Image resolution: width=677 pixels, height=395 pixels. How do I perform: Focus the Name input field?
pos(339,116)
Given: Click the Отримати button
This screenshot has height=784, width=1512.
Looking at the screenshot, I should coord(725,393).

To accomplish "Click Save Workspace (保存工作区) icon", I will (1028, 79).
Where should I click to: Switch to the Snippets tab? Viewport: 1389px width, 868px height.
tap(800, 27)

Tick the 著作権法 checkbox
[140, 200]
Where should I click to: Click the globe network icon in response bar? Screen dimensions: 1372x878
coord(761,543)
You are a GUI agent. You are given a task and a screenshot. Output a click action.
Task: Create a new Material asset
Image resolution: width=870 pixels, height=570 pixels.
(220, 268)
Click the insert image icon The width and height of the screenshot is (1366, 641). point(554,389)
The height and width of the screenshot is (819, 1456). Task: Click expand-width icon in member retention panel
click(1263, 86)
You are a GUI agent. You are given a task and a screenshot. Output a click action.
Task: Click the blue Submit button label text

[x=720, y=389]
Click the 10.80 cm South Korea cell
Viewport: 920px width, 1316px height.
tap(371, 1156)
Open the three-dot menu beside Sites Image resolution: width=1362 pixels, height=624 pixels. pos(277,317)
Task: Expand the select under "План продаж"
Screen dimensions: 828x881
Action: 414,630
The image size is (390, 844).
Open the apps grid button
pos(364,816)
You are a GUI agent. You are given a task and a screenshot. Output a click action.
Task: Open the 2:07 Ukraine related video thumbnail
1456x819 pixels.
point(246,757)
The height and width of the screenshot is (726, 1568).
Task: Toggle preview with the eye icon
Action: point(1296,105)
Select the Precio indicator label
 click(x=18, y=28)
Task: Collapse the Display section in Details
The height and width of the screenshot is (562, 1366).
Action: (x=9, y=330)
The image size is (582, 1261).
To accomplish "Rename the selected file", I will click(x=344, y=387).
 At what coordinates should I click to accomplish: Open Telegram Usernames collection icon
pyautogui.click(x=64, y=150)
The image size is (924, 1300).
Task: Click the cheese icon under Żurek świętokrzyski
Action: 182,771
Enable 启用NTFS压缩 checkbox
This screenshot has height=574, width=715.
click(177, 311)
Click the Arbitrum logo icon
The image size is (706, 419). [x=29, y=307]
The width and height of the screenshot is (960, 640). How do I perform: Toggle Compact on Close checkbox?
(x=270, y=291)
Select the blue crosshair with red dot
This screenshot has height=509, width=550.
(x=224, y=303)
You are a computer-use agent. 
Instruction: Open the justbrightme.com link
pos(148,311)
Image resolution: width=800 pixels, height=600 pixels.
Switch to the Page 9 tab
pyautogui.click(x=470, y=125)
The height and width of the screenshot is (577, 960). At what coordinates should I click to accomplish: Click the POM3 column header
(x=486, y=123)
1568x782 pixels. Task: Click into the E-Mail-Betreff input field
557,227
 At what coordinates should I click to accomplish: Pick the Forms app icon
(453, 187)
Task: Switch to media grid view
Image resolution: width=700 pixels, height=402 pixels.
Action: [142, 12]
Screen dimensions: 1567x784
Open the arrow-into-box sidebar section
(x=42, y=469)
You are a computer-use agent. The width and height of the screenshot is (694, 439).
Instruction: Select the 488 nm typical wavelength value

* * * * * * * * *

Reproduce the data above verbatim, line for line, from the first line through the last.

◆ ANSWER TO THE EXERCISE
Image resolution: width=677 pixels, height=395 pixels. How do I perform: Focus the Name input field?
pos(339,116)
Given: Click the Отримати button
This screenshot has height=784, width=1512.
Looking at the screenshot, I should coord(725,393).

To accomplish "Click Save Workspace (保存工作区) icon", I will (1028, 79).
Where should I click to: Switch to the Snippets tab? Viewport: 1389px width, 868px height.
tap(800, 27)

Tick the 著作権法 checkbox
[140, 200]
Where should I click to: Click the globe network icon in response bar? Screen dimensions: 1372x878
coord(761,543)
You are a GUI agent. You are given a task and a screenshot. Output a click action.
Task: Create a new Material asset
Image resolution: width=870 pixels, height=570 pixels.
(220, 268)
Click the insert image icon The width and height of the screenshot is (1366, 641). point(554,389)
The height and width of the screenshot is (819, 1456). Task: Click expand-width icon in member retention panel
click(1263, 86)
You are a GUI agent. You are given a task and a screenshot. Output a click action.
Task: Click the blue Submit button label text

[x=720, y=389]
Click the 10.80 cm South Korea cell
Viewport: 920px width, 1316px height.
tap(371, 1156)
Open the three-dot menu beside Sites Image resolution: width=1362 pixels, height=624 pixels. pos(277,317)
Task: Expand the select under "План продаж"
Screen dimensions: 828x881
Action: 414,630
The image size is (390, 844).
Open the apps grid button
pos(364,816)
You are a GUI agent. You are given a task and a screenshot. Output a click action.
Task: Open the 2:07 Ukraine related video thumbnail
1456x819 pixels.
point(246,757)
The height and width of the screenshot is (726, 1568).
Task: Toggle preview with the eye icon
Action: point(1296,105)
Select the Precio indicator label
 click(x=18, y=28)
Task: Collapse the Display section in Details
The height and width of the screenshot is (562, 1366).
Action: (x=9, y=330)
The image size is (582, 1261).
To accomplish "Rename the selected file", I will click(x=344, y=387).
 At what coordinates should I click to accomplish: Open Telegram Usernames collection icon
pyautogui.click(x=64, y=150)
The image size is (924, 1300).
Task: Click the cheese icon under Żurek świętokrzyski
Action: 182,771
Enable 启用NTFS压缩 checkbox
This screenshot has height=574, width=715.
click(177, 311)
Click the Arbitrum logo icon
The image size is (706, 419). [x=29, y=307]
The width and height of the screenshot is (960, 640). How do I perform: Toggle Compact on Close checkbox?
(x=270, y=291)
Select the blue crosshair with red dot
This screenshot has height=509, width=550.
(x=224, y=303)
You are a computer-use agent. 
Instruction: Open the justbrightme.com link
pos(148,311)
Image resolution: width=800 pixels, height=600 pixels.
Switch to the Page 9 tab
pyautogui.click(x=470, y=125)
The height and width of the screenshot is (577, 960). At what coordinates should I click to accomplish: Click the POM3 column header
(x=486, y=123)
1568x782 pixels. Task: Click into the E-Mail-Betreff input field
557,227
 At what coordinates should I click to accomplish: Pick the Forms app icon
(453, 187)
Task: Switch to media grid view
Image resolution: width=700 pixels, height=402 pixels.
Action: [142, 12]
Screen dimensions: 1567x784
Open the arrow-into-box sidebar section
(x=42, y=469)
You are a computer-use agent. The width and height of the screenshot is (694, 439).
Instruction: Select the 488 nm typical wavelength value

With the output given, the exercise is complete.